Lavrov in Riyadh: Ukraine’s Future Discussed Without Ukraine Present


Adding to the opacity, Russia’s Foreign Minister Sergei Lavrov landed in Riyadh to discuss the “Ukraine issue” — reportedly with American interlocutors — on the same day Kushner and BlackRock were participating in calls with Zelenskyy.


This dual-track system suggests one of the most alarming diplomatic dynamics of the entire war:

Ukraine’s fate is being negotiated on parallel channels — one official, one unofficial — and neither is centered on Ukraine’s own sovereignty.


This contradicts:


  • The UN Charter

  • The principle of territorial integrity

  • The right of nations to self-defense and self-determination


If a territorial settlement is pushed through under these conditions — without Ukrainian consent, under duress, or by external pressure — it will not be a peace.
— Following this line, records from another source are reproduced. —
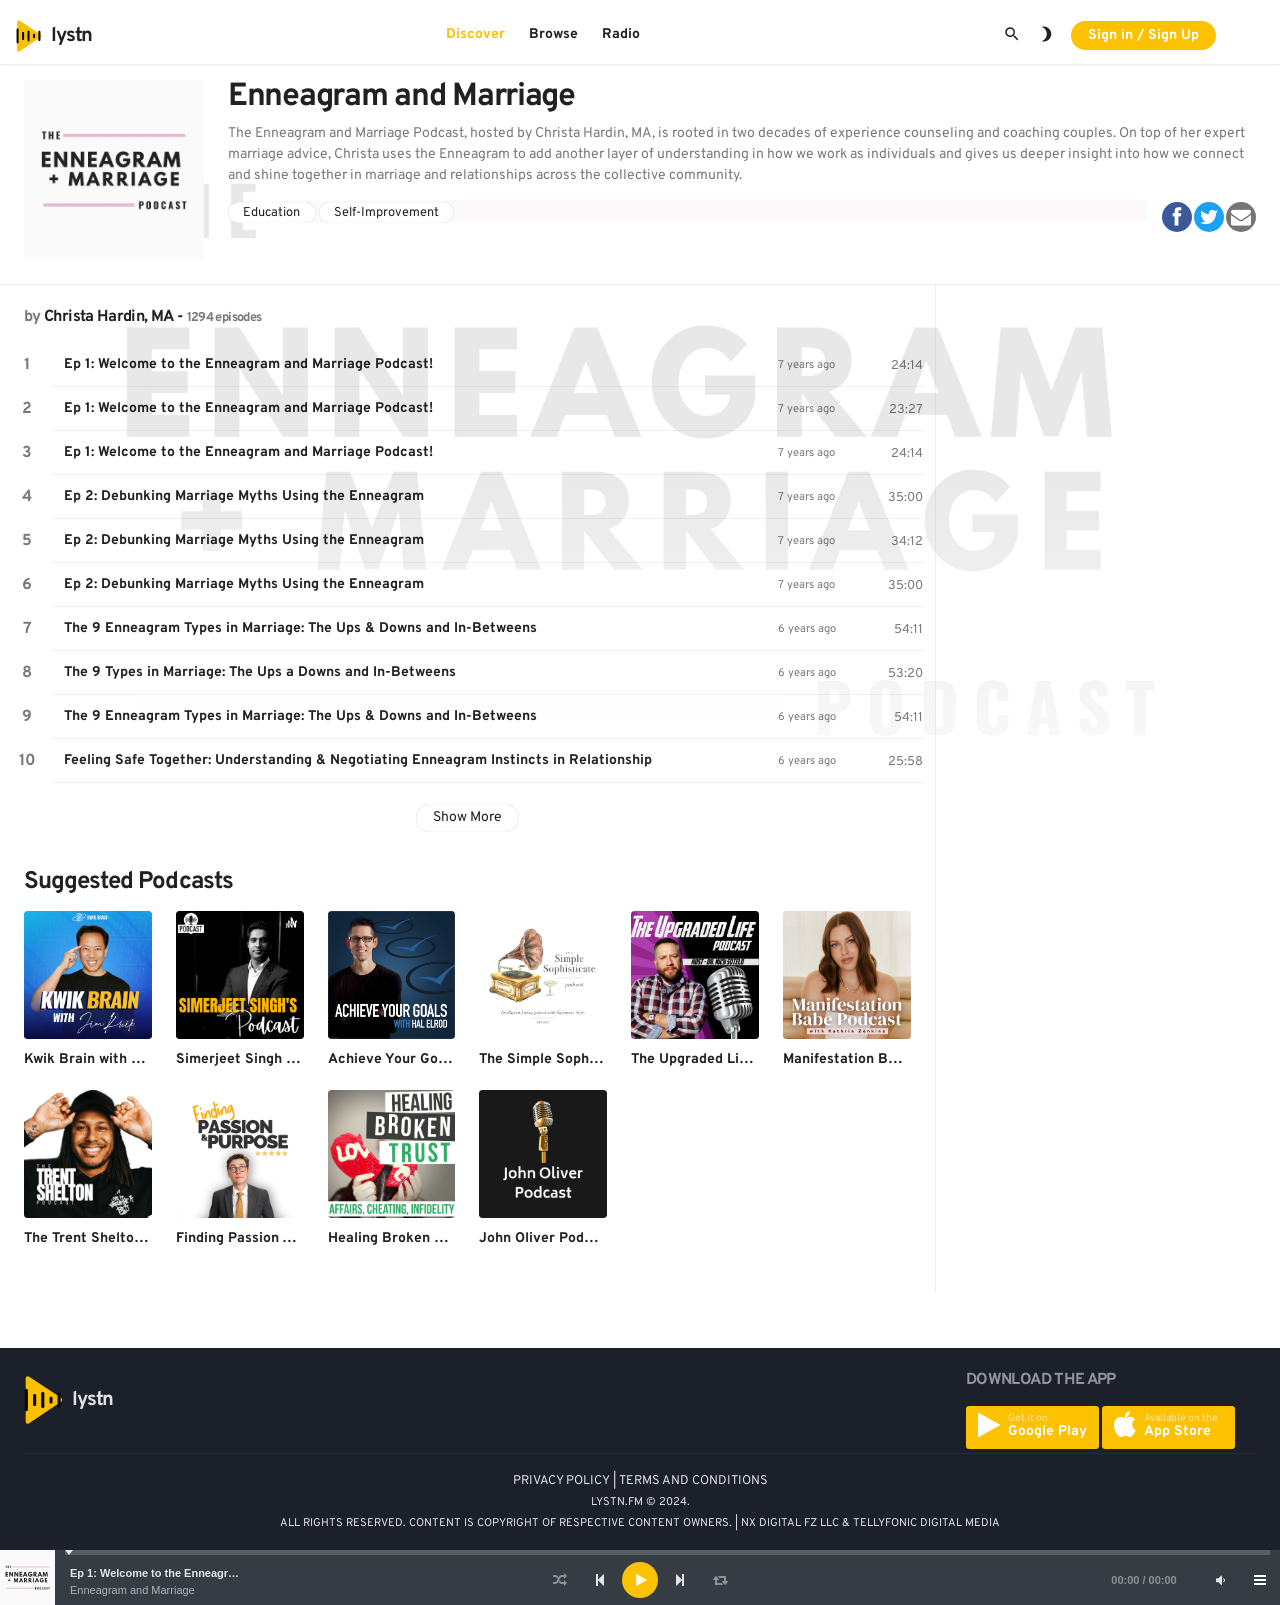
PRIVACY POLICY (561, 1481)
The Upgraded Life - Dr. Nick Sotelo (748, 1059)
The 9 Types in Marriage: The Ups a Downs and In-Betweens (260, 672)
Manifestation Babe (847, 1059)
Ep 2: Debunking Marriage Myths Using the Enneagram (244, 496)
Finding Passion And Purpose (271, 1238)
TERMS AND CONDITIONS (693, 1481)
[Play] (640, 1580)
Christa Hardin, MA (108, 317)
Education (271, 213)
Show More (467, 817)
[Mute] (1220, 1580)
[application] (640, 1580)
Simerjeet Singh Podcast (258, 1059)
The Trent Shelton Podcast (112, 1238)
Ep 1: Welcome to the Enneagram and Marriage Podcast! (217, 1573)
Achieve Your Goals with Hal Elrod (441, 1059)
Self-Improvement (386, 213)
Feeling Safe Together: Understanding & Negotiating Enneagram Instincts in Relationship (358, 760)
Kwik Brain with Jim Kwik (107, 1059)
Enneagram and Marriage (132, 1590)
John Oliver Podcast (546, 1238)
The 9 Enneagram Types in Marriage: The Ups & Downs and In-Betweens (300, 628)
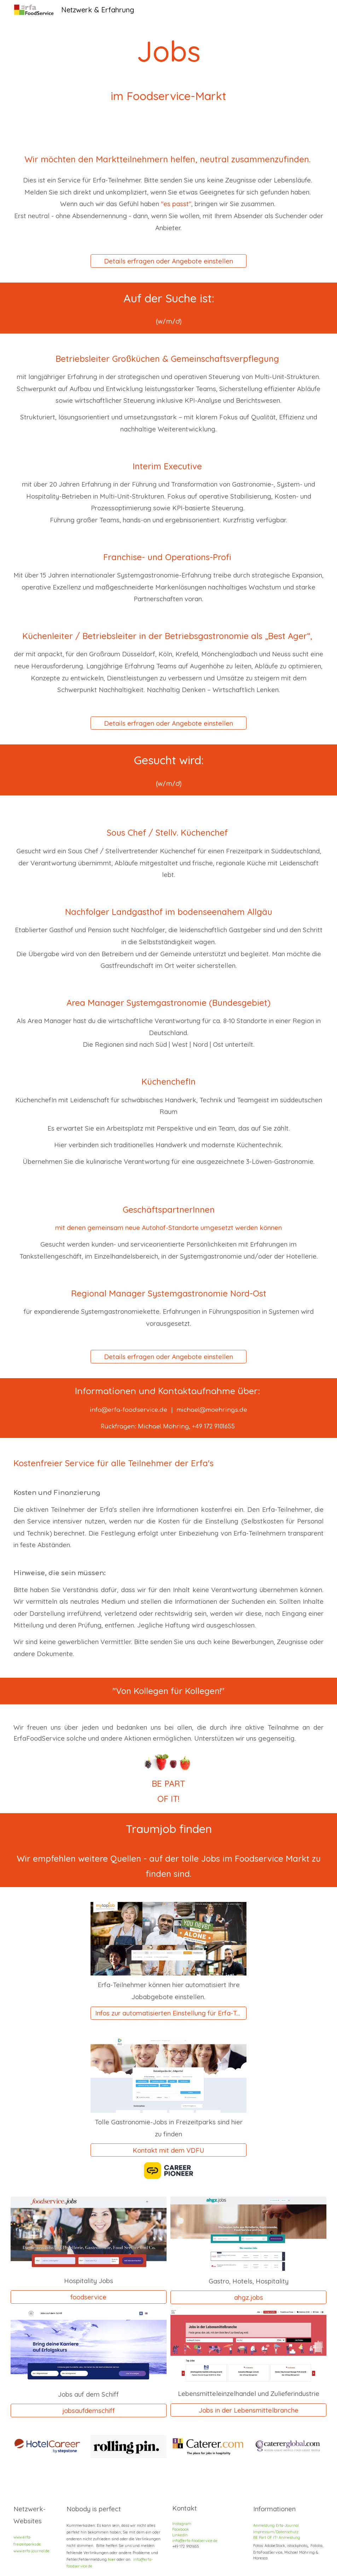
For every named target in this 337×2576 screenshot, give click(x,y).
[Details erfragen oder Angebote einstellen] (168, 261)
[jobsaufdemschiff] (88, 2410)
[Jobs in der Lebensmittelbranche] (248, 2410)
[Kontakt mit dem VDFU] (168, 2150)
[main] (169, 66)
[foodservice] (88, 2297)
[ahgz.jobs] (248, 2297)
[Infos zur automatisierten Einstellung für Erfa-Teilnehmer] (168, 2013)
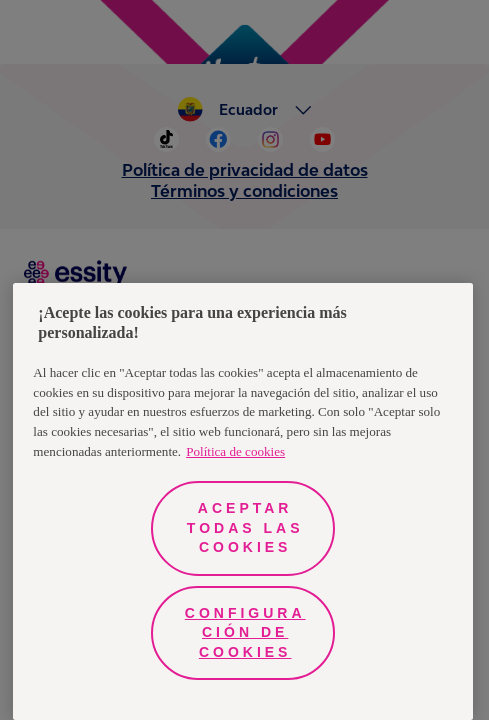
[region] (243, 501)
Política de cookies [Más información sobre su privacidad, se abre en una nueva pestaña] (235, 451)
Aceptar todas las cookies (245, 527)
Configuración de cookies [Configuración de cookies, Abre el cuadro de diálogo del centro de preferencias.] (245, 632)
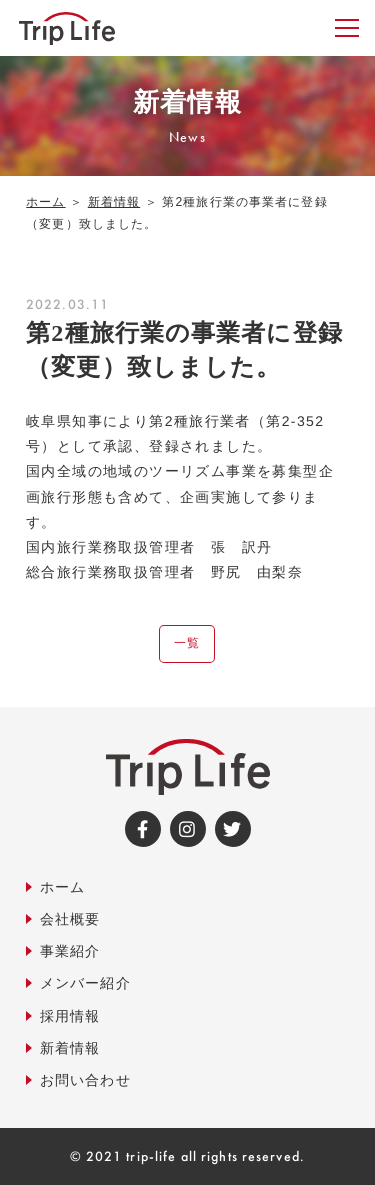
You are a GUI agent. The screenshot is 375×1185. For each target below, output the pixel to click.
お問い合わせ (85, 1079)
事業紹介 (70, 951)
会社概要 (70, 918)
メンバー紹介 (85, 983)
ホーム (45, 202)
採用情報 (70, 1015)
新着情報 (114, 202)
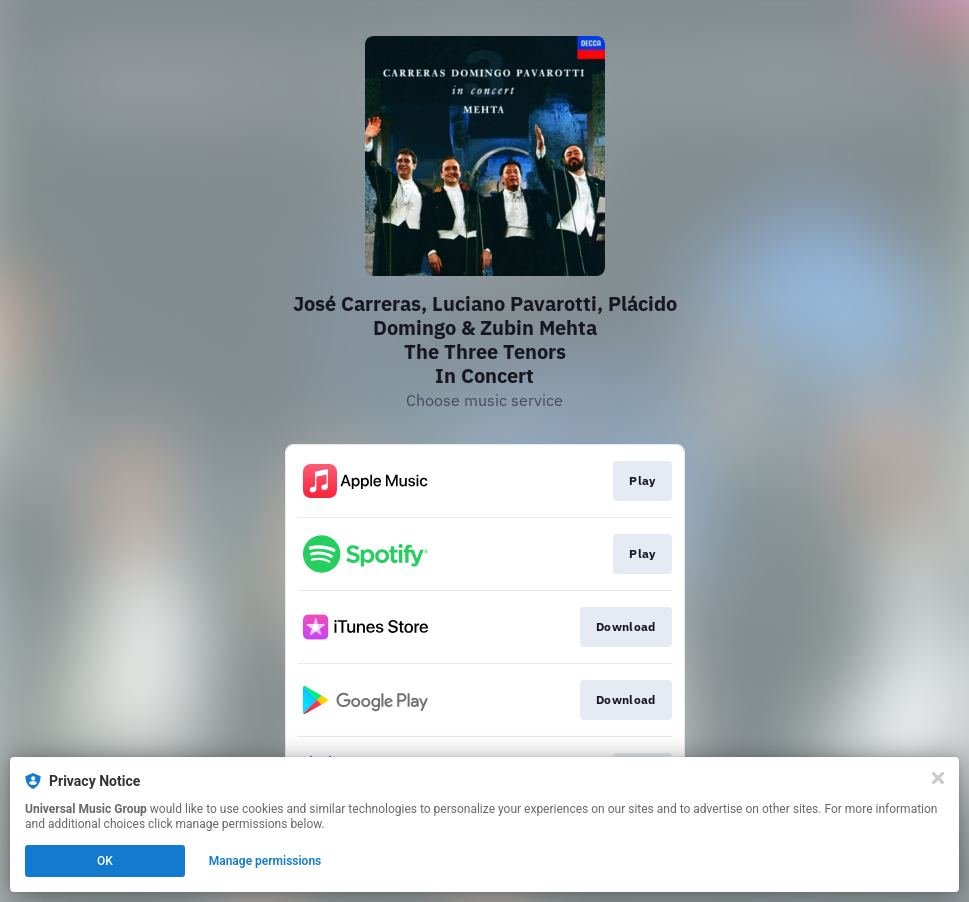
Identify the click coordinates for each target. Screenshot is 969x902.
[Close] (938, 778)
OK (105, 861)
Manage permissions (265, 861)
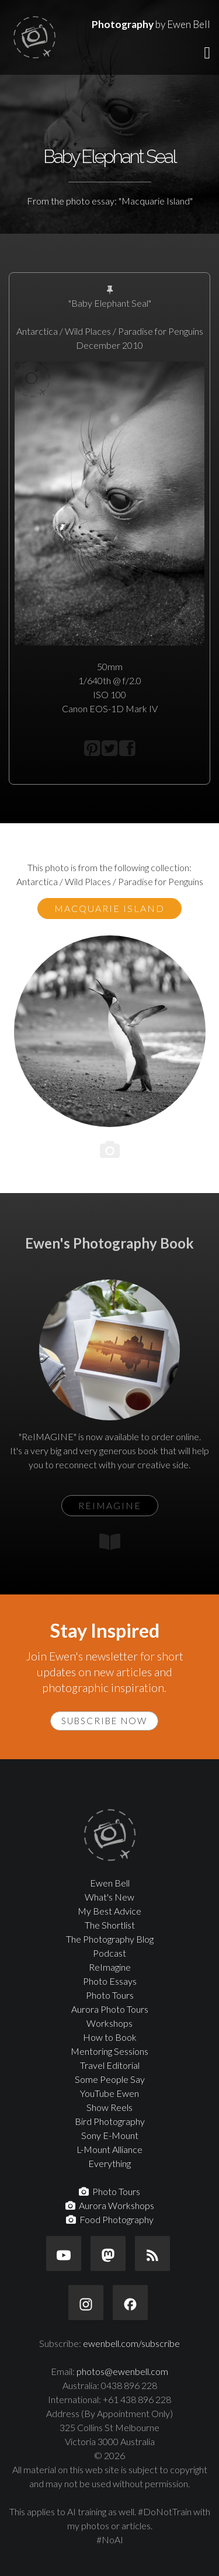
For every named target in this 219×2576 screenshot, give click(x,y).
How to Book (110, 2037)
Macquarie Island (109, 908)
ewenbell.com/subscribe (131, 2343)
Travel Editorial (110, 2065)
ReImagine (110, 1966)
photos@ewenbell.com (122, 2371)
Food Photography (110, 2219)
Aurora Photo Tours (109, 2009)
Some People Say (110, 2079)
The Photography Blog (110, 1938)
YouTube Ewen (109, 2093)
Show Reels (109, 2107)
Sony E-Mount (109, 2135)
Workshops (109, 2023)
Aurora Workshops (109, 2205)
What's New (109, 1896)
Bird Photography (110, 2121)
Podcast (109, 1952)
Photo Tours (110, 1995)
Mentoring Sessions (109, 2051)
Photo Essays (110, 1980)
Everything (109, 2163)
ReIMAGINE (109, 1505)
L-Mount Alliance (109, 2149)
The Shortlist (110, 1924)
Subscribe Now (104, 1720)
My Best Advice (109, 1910)
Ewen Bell (110, 1882)
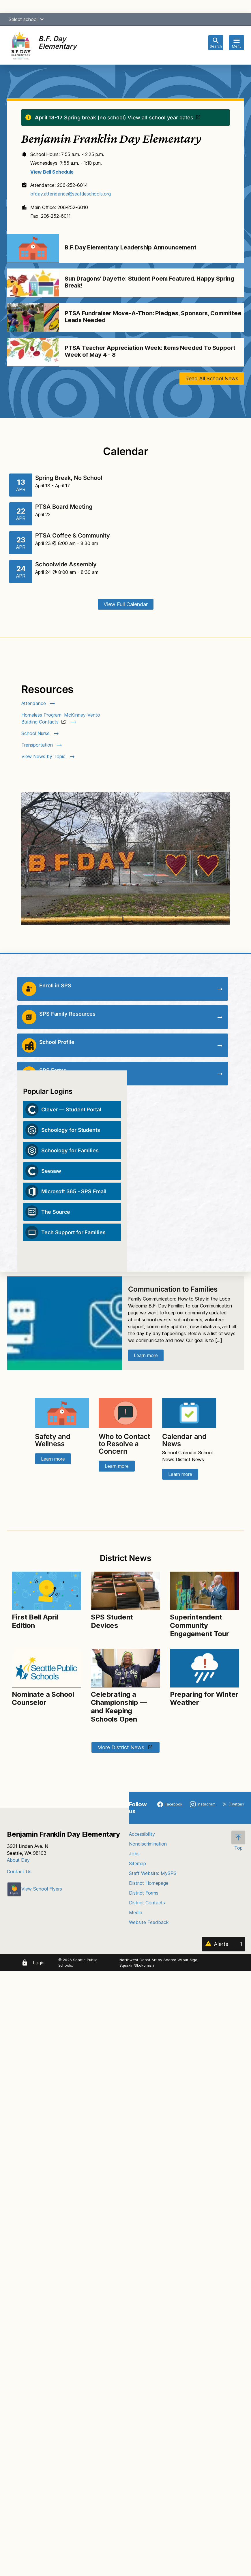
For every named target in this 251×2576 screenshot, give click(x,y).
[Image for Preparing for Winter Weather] (204, 1668)
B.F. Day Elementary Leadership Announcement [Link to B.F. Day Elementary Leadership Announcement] (131, 247)
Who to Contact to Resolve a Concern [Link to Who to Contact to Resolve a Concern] (124, 1443)
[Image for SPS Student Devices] (125, 1591)
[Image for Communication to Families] (64, 1323)
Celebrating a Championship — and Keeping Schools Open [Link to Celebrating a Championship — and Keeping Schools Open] (119, 1706)
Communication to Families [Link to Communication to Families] (173, 1289)
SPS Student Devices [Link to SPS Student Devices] (112, 1621)
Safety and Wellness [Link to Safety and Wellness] (52, 1440)
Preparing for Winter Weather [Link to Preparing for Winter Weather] (204, 1698)
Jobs (134, 1854)
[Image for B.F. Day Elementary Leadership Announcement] (33, 248)
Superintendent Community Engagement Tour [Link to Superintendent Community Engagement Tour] (199, 1625)
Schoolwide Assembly (66, 564)
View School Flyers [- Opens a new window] (34, 1889)
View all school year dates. (161, 117)
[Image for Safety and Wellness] (62, 1413)
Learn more (146, 1355)
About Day (18, 1860)
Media (135, 1912)
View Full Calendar (126, 604)
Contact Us (19, 1871)
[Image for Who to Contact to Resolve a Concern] (125, 1413)
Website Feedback (149, 1922)
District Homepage (148, 1883)
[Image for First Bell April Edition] (46, 1591)
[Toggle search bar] (215, 42)
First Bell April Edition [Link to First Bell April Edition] (35, 1621)
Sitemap (137, 1863)
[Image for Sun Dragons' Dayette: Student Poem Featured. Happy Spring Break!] (33, 282)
It will be a blueprint for future invasions around the world.



A Dangerous Precedent: If Territorial Conquest Is Rewarded, No Border Anywhere Is Safe


If Ukraine is compelled to cede territory to end the war:


  • Russia’s aggression is normalized

  • Belarus receives land as reward for complicity

  • Forced child deportations go unpunished

  • Ethnic cleansing becomes a negotiable asset


And most critically:


Every revisionist state — from the Balkans to the Caucasus to the South China Sea — will study this settlement as a green light.


It would mean that territorial disputes can be resolved not through diplomacy or law, but through the simple application of military force until the world loses patience.

The erosion of this norm would be irreversible.



Ukraine’s Sovereignty Cannot Be the Bargaining Chip


The emerging U.S.-led negotiation architecture — driven by unofficial envoys, financial actors, and geopolitical calculations — risks constructing a “peace” that is neither just nor stable.


Ukraine is being asked to accept:


  • No clear security guarantees

  • No accountability for war crimes

  • No binding mechanism preventing future aggression

  • A loss of internationally recognized territory

  • Reconstruction tied to financial interests rather than sovereignty


This is not a roadmap to peace. It is a roadmap to managed instability, in which Ukraine becomes a buffer zone whose borders, population, and political future are traded among external powers.



Fix the Root Cause — Russia’s Aggression — or the War Will Not End


Until the core issue is addressed — Russia’s illegal invasion and ongoing crimes, including the mass abduction of Ukrainian children — every negotiation will be built on sand.

Pressuring Ukraine without restraining Russia is not diplomacy. It is appeasement dressed as pragmatism.

A settlement that legitimizes territorial theft will not end the war. It will globalize it.